Im weiteren Verlauf des Tages überprüften die Zöllner ein größeres Gewerbeobjekt in Kaiserslautern. Bereits beim Eintreffen der Einsatzkräfte versuchte sich eine männliche Person durch Flucht der Kontrolle zu entziehen. Durch das schnelle und entschlossene Eingreifen der Beamten konnte der Fluchtversuch jedoch erfolgreich unterbunden werden.

Die anschließenden Überprüfungen brachten den mutmaßlichen Grund für das Verhalten ans Licht: Von insgesamt acht angetroffenen Personen verfügten sieben nicht über den erforderlichen Aufenthaltstitel zur Ausübung einer Beschäftigung in Deutschland. Es handelte sich um Männer zwischen 20 und 30 Jahren aus Belarus, der Ukraine und Serbien, die sich somit illegal in Deutschland aufhielten.

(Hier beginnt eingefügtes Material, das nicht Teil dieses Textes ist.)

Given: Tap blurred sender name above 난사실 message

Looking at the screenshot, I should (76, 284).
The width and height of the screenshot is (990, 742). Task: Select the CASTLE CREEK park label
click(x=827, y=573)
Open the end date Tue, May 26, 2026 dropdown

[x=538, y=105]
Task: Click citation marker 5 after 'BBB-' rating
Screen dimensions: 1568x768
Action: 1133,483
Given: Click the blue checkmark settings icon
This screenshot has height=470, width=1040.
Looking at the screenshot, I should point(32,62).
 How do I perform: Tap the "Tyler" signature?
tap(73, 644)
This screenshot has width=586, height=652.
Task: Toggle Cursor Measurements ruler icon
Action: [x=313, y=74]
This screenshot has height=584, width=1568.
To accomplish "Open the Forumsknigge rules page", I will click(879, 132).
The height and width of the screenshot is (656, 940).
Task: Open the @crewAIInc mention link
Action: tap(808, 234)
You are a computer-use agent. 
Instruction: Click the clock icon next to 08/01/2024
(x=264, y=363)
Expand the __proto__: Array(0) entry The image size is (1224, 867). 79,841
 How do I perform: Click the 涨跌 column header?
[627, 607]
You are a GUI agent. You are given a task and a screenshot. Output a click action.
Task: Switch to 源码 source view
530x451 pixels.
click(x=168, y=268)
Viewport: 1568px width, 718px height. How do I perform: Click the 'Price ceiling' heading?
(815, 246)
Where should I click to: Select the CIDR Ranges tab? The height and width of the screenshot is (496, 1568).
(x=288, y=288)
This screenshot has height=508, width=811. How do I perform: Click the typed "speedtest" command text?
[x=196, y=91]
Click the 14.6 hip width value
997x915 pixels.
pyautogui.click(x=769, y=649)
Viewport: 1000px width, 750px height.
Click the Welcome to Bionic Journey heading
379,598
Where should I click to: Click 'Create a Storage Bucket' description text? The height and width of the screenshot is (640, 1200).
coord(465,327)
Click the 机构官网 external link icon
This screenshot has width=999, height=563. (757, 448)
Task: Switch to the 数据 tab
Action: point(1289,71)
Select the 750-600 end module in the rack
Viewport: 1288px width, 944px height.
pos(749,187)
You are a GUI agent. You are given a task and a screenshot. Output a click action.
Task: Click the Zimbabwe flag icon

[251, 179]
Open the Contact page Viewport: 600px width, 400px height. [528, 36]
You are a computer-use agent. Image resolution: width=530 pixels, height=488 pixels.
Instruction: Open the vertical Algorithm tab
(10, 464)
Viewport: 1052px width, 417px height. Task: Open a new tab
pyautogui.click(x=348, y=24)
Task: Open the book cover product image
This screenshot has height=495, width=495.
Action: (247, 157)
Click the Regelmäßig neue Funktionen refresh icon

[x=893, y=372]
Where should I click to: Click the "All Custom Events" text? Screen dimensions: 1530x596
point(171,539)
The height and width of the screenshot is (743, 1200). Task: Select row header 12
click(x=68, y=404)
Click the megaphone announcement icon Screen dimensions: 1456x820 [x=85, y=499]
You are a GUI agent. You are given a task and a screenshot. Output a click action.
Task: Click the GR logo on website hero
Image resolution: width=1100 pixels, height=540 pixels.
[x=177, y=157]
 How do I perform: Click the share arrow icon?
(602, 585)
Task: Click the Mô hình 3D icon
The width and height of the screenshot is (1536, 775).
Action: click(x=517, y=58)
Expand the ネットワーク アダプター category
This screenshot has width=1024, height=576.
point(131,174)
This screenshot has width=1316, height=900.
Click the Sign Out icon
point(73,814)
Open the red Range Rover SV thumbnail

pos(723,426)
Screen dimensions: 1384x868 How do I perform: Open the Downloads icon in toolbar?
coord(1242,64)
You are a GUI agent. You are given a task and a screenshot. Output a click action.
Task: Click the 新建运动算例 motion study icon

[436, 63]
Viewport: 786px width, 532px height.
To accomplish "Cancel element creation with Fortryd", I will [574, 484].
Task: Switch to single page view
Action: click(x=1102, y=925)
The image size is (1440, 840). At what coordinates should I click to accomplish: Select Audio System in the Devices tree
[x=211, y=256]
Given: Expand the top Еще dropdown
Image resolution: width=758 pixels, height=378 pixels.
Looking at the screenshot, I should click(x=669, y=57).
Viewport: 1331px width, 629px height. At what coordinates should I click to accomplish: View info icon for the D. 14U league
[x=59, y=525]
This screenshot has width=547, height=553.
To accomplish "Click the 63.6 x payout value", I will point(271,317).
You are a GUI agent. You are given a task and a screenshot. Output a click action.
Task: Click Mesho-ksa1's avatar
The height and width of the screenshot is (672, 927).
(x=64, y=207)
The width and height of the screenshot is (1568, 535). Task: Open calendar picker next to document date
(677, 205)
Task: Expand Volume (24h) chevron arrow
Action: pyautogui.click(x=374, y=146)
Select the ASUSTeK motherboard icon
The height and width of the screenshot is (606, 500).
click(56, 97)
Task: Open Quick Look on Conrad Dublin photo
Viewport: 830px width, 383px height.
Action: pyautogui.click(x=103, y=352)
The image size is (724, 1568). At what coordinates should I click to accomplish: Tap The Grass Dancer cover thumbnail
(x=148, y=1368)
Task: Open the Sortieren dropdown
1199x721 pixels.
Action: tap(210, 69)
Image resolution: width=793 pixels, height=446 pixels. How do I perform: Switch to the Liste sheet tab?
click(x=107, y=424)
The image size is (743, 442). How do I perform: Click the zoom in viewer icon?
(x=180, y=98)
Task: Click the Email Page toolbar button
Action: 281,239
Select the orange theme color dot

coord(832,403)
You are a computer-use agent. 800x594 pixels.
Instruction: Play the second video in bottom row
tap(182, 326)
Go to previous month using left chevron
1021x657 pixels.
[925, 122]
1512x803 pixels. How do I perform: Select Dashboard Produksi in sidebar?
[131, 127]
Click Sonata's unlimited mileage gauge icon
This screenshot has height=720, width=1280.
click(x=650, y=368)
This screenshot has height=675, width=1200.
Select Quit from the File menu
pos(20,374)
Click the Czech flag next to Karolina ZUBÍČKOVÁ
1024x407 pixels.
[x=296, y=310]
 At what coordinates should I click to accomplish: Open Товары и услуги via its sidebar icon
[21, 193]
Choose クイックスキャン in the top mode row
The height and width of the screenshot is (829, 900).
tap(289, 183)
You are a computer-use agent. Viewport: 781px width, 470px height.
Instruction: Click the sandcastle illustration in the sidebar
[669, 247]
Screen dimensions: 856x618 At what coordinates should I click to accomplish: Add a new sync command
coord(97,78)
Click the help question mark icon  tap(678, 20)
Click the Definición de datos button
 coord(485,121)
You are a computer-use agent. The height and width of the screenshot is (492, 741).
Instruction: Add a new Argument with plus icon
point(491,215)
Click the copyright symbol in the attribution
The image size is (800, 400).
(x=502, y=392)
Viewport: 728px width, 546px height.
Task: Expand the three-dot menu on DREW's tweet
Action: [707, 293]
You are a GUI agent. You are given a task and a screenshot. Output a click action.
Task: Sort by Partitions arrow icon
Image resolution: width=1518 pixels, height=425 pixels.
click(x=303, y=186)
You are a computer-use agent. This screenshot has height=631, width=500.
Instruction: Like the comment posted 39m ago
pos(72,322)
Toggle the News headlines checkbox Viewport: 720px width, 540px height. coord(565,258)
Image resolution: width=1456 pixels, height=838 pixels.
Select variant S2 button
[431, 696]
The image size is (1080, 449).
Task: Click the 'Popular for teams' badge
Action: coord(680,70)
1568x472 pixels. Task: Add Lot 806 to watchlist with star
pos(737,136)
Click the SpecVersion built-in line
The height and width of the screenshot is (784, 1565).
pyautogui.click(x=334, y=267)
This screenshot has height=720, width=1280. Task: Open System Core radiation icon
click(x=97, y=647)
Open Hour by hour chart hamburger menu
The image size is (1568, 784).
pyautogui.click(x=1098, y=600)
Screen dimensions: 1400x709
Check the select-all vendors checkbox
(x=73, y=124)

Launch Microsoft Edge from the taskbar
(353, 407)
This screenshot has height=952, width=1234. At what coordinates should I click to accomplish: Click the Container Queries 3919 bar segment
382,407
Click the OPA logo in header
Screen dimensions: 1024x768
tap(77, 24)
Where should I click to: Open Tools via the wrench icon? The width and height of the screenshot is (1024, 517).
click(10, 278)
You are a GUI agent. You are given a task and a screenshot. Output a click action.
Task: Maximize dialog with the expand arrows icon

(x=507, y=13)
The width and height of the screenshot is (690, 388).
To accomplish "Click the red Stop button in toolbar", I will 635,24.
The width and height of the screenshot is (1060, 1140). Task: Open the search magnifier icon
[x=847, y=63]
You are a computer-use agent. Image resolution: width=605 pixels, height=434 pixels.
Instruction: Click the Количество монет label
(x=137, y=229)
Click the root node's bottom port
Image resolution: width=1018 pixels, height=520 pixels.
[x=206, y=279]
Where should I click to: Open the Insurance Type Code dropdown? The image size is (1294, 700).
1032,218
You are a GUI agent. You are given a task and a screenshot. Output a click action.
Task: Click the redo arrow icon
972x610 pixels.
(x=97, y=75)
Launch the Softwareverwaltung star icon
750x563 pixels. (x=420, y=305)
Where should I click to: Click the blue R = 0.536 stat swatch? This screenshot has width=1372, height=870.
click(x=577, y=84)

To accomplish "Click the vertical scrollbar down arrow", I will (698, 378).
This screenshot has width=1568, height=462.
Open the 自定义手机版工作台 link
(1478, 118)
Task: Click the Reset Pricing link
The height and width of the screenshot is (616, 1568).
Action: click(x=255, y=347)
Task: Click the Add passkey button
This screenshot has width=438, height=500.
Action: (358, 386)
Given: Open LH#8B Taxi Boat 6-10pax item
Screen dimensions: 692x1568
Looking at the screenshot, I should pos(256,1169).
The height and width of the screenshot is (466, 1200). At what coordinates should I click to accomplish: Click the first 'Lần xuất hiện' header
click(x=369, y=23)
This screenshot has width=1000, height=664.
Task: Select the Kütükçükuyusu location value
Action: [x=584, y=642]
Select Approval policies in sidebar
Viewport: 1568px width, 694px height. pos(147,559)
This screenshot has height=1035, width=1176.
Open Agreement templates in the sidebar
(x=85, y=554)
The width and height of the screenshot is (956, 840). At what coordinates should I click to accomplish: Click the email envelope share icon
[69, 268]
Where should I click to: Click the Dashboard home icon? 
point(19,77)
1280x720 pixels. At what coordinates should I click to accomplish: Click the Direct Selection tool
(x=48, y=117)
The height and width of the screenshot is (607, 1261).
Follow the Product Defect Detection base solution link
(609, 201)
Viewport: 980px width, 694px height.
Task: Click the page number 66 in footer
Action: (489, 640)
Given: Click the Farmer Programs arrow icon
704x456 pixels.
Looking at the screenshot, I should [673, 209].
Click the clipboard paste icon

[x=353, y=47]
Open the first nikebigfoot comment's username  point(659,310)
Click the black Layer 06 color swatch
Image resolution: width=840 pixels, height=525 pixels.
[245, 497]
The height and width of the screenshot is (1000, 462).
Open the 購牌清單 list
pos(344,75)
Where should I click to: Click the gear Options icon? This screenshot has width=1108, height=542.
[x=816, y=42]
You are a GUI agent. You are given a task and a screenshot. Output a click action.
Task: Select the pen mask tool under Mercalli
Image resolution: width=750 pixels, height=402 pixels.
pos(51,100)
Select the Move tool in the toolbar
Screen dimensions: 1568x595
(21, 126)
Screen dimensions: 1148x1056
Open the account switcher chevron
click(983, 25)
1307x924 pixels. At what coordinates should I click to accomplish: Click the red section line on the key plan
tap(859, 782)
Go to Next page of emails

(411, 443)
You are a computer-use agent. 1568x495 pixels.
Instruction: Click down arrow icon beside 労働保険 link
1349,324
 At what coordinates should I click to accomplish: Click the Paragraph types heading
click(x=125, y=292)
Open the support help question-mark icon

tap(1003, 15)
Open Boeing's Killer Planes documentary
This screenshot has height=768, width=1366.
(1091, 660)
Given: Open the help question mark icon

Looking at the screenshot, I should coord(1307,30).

"Der gescheiterte Fluchtversuch verdeutlicht, dass den Betroffenen die Unrechtmäßigkeit ihres Aufenthalts und ihrer Beschäftigung bewusst war. Unsere Kontrollen sind ein wirksames Mittel, um Schwarzarbeit und illegale Beschäftigung konsequent aufzudecken und zu unterbinden", betont Karin Schmidt, Pressesprecherin des Hauptzollamts Saarbrücken.

Gegen die betroffenen Personen wurden noch vor Ort entsprechende Strafverfahren eingeleitet. In enger Abstimmung mit der Staatsanwaltschaft Kaiserslautern wurden weitere Maßnahmen veranlasst. Auch gegen die verantwortlichen Arbeitgeber wird nun ermittelt.